Personal information
- Born: March 8, 1985 (age 41) Austintown, Ohio, U.S.
- Listed height: 6 ft 5 in (1.96 m)
- Listed weight: 309 lb (140 kg)

Career information
- High school: Austintown-Fitch
- College: Pittsburgh
- NFL draft: 2008 (4th round, 109th overall pick)

Career history
- Philadelphia Eagles (2008–2010); Cincinnati Bengals (2011); Indianapolis Colts (2012–2013); Washington Redskins (2014)*; Kansas City Chiefs (2014); New Orleans Saints (2015);
- * Offseason or practice squad member only

Career NFL statistics
- Games played: 83
- Games started: 61
- Stats at Pro Football Reference

= Mike McGlynn =

American football player (born 1985)

Michael Ryan McGlynn (born March 8, 1985) is an American former professional football player who was a guard in the National Football League (NFL). He was selected by the Philadelphia Eagles in the fourth round of the 2008 NFL draft. He played college football for the Pittsburgh Panthers.

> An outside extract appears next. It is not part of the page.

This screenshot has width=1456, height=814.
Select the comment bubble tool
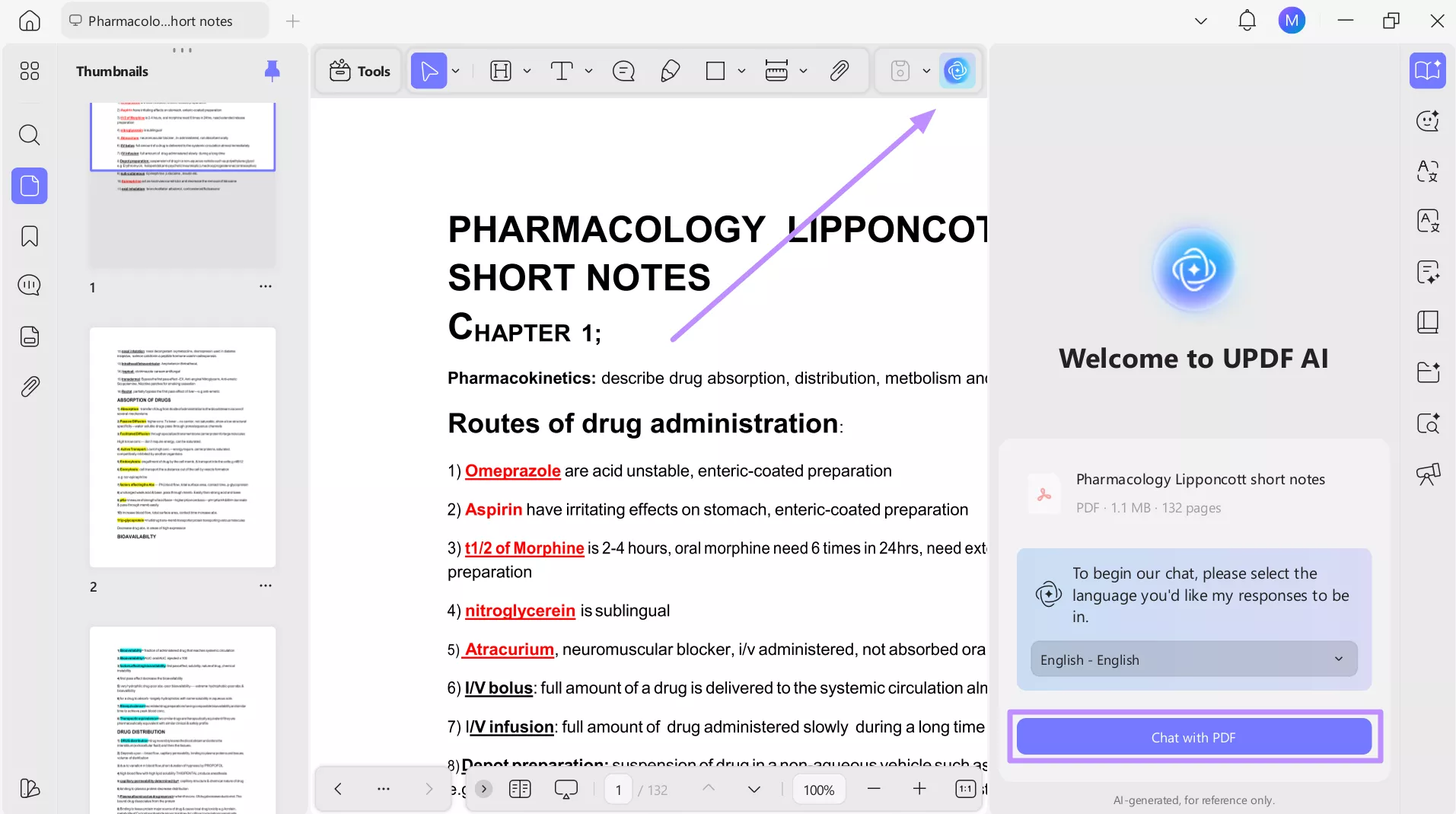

McGlynn has also played for the Cincinnati Bengals, Indianapolis Colts, Kansas City Chiefs, and New Orleans Saints.

==Early life==
McGlynn played high school football at Austintown-Fitch High School in Austintown, Ohio.

==College career==
McGlynn started from 2004 to 2007 at right offensive tackle for the Pittsburgh Panthers.

==Professional career==

===Philadelphia Eagles===
McGlynn was selected by the Philadelphia Eagles in the fourth round (109th overall) of the 2008 NFL draft. He signed a four-year contract with the team on June 4, 2008.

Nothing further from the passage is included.